--- Data shown ---

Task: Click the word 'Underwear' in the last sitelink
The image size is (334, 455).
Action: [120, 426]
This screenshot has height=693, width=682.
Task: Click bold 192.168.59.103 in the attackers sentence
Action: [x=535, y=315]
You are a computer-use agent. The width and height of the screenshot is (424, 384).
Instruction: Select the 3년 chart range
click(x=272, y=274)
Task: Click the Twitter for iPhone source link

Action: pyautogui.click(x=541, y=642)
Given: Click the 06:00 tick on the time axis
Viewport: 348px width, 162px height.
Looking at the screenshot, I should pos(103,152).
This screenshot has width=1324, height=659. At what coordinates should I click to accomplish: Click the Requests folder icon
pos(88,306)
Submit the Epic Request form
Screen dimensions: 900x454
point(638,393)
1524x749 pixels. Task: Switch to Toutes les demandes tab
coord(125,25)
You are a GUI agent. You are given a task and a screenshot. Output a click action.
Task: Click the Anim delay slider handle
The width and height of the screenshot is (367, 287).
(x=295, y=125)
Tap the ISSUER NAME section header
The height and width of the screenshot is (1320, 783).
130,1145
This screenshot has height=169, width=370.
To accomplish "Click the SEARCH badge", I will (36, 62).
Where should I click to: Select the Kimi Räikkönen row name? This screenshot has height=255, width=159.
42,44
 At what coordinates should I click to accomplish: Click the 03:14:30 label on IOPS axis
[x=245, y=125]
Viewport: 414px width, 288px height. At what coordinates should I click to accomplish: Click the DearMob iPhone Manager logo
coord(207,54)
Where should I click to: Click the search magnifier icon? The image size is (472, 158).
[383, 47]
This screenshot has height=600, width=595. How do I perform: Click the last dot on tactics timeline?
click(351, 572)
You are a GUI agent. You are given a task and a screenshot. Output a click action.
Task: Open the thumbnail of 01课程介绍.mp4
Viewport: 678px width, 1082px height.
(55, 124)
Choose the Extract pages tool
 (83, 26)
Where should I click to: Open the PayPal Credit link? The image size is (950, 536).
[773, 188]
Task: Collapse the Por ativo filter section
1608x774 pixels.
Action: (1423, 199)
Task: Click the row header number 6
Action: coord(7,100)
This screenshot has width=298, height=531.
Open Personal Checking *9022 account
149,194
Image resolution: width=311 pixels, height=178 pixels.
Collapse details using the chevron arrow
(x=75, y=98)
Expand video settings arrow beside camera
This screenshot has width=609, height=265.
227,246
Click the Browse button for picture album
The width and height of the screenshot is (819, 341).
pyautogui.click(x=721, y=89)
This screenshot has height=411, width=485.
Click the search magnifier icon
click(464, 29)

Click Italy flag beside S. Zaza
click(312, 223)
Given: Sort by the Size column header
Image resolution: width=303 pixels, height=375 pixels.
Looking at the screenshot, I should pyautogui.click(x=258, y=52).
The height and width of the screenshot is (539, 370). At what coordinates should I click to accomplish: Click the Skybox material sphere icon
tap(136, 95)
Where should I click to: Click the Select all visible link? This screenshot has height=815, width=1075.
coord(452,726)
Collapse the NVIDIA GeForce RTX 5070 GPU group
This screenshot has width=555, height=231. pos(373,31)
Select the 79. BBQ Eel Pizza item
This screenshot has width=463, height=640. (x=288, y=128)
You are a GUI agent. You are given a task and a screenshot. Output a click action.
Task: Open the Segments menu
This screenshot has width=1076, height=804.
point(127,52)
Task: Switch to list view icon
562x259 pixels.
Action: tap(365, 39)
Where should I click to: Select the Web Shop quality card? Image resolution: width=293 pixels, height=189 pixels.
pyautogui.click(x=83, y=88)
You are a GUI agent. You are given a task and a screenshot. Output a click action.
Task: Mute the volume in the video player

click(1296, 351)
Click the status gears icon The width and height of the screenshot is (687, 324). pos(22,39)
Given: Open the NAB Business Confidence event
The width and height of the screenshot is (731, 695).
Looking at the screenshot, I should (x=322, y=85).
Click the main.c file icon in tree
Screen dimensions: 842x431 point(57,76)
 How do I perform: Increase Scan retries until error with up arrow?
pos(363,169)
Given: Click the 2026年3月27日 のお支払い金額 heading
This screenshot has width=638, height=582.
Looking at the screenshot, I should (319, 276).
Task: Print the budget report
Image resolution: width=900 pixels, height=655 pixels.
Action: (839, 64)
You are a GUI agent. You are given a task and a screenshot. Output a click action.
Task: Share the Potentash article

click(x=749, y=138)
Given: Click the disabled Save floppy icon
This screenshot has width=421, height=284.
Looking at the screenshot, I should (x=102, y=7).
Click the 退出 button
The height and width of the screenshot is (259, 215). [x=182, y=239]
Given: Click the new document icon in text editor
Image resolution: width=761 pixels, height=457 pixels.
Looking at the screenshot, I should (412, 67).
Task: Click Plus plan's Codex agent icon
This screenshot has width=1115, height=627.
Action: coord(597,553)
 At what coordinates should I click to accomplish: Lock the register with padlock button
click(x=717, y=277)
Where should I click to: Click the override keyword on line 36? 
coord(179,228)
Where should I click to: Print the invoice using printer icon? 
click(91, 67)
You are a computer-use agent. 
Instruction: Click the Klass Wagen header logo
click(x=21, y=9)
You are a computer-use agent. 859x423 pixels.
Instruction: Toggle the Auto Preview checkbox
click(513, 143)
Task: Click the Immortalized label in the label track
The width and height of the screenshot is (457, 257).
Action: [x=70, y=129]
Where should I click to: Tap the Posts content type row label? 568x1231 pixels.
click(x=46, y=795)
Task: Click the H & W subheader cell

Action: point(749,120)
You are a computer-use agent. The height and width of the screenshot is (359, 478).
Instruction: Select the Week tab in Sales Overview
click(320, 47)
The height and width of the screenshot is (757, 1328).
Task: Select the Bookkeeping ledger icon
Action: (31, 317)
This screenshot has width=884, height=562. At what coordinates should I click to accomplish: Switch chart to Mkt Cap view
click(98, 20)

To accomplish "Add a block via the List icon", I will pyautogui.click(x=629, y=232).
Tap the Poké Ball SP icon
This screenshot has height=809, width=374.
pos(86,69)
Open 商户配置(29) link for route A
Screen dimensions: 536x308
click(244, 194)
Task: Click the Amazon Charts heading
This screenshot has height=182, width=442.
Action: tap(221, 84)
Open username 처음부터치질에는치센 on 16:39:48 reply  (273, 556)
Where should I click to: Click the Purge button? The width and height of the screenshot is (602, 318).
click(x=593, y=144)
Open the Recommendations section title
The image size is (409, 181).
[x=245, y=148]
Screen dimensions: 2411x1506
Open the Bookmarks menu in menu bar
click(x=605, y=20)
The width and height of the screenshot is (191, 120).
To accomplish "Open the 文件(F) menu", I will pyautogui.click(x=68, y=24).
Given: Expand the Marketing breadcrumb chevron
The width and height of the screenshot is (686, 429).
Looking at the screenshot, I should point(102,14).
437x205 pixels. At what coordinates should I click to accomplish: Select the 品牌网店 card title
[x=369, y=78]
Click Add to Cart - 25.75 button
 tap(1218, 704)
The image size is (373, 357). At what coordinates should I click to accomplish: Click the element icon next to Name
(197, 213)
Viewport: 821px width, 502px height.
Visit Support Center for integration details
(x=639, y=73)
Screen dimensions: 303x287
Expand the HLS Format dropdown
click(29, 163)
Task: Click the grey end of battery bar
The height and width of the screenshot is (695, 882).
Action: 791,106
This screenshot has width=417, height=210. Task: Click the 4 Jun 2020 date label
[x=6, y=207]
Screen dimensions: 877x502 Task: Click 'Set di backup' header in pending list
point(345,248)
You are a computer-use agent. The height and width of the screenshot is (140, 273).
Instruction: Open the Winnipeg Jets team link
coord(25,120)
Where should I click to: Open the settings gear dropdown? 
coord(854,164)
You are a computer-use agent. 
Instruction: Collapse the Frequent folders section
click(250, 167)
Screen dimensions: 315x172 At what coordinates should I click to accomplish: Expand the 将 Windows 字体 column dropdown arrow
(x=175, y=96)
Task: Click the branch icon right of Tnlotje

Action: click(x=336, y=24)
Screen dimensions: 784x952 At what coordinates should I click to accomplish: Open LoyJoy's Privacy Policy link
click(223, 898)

---

Exercise: For the data above, give the number of lines in which the word "heading" appears, and nothing more.

Task response: 2